At centers such as the one in Connecticut, women are told that donors do not perceive themselves as parents. "I would want to say strongly, 'always remember that a donor is not a parent,'" Dr. Jacob says. "Not in any sense of the word other than genetic material. They're very different creatures from birth parents." While a number of donors agree to be available to grown children (usually at 18) for questions, they don't expect to have a relationship with the children.
Sperm donations have existed for hundreds of years, but historically have been kept very secret in the United States because of the concern for the legal status of the child, explains Dr. Jacob. New laws were written in the 1960s that allowed for more openness.
Dr. Donald B. Maier, Division Director of Reproductive Endocrinology and Fertility at The Center for Advanced Reproductive Services, estimates that 5 percent of his patients are single women. "There are some more people than in the past," he says, "but it's not a booming type of situation," as television seems to relay.
Women who come in to see him begin with lower technological techniques such as placing sperm into a woman's uterus. His center provides a list of sperm banks from which women can choose a donor. Women with fertility issues would use higher techniques such as medications to stimulate fertility or IVF, where eggs are harvested and fertilized outside the womb, then put back into the uterus as embryos.
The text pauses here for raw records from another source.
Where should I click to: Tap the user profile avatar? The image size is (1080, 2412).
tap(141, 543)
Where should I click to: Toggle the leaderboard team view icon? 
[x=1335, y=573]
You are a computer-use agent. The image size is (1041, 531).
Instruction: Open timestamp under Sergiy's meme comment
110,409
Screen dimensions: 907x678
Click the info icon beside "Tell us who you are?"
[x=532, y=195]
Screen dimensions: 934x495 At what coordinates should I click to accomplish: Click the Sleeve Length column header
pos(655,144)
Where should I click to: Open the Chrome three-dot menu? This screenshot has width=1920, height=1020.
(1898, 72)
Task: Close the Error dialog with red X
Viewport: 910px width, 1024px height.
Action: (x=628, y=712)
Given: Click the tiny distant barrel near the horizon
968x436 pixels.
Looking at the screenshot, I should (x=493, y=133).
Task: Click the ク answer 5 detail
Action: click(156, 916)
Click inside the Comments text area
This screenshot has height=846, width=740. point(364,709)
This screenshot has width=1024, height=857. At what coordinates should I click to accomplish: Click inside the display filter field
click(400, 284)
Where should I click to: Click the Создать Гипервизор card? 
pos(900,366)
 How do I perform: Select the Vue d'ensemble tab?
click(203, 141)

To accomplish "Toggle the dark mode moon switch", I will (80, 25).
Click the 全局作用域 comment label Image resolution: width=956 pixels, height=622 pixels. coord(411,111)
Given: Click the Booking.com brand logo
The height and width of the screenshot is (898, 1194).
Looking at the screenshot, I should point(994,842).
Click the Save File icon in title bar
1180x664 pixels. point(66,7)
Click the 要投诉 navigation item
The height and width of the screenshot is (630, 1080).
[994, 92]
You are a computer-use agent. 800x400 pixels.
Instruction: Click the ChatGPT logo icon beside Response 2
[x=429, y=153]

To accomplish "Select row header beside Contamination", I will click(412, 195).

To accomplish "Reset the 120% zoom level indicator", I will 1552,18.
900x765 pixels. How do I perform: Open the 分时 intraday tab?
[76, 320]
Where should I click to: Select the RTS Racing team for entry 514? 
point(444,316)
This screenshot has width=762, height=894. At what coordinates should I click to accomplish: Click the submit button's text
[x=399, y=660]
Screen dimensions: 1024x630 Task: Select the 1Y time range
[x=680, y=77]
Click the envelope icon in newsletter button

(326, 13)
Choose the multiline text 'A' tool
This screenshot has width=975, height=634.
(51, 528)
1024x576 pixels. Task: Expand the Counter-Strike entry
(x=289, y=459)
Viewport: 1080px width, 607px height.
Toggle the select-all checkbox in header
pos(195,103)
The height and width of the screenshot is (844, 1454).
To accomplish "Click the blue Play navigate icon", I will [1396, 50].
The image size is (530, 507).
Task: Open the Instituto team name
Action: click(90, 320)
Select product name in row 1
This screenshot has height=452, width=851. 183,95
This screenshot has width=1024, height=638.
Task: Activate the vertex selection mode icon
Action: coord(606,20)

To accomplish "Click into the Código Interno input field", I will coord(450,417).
The biggest risks with medications are multiple pregnancies and their related premature deliveries. The high cost of an IVF cycle can also be prohibitive.
The center in Connecticut sees single women in their late thirties and early forties. Many of the women who choose to become single and pregnant would have preferred pregnancy within the context of a relationship, Dr. Jacob says. "They're aware that being a single mom is complicated, and therefore many of them are waiting until the very last minute in terms of their own fertility, because it wasn't their first choice."
Brenda had put off having children, knowing she could conceive at older age and hoping she'd meet her ideal mate. "I'll meet somebody next year," she thought, "I'll go to that last dance, and I'll go to that last bar." She is open to the possibility of meeting someone who could father her children. "When I take them to school," she says, "You never know who you could meet—a single dad, a divorced dad."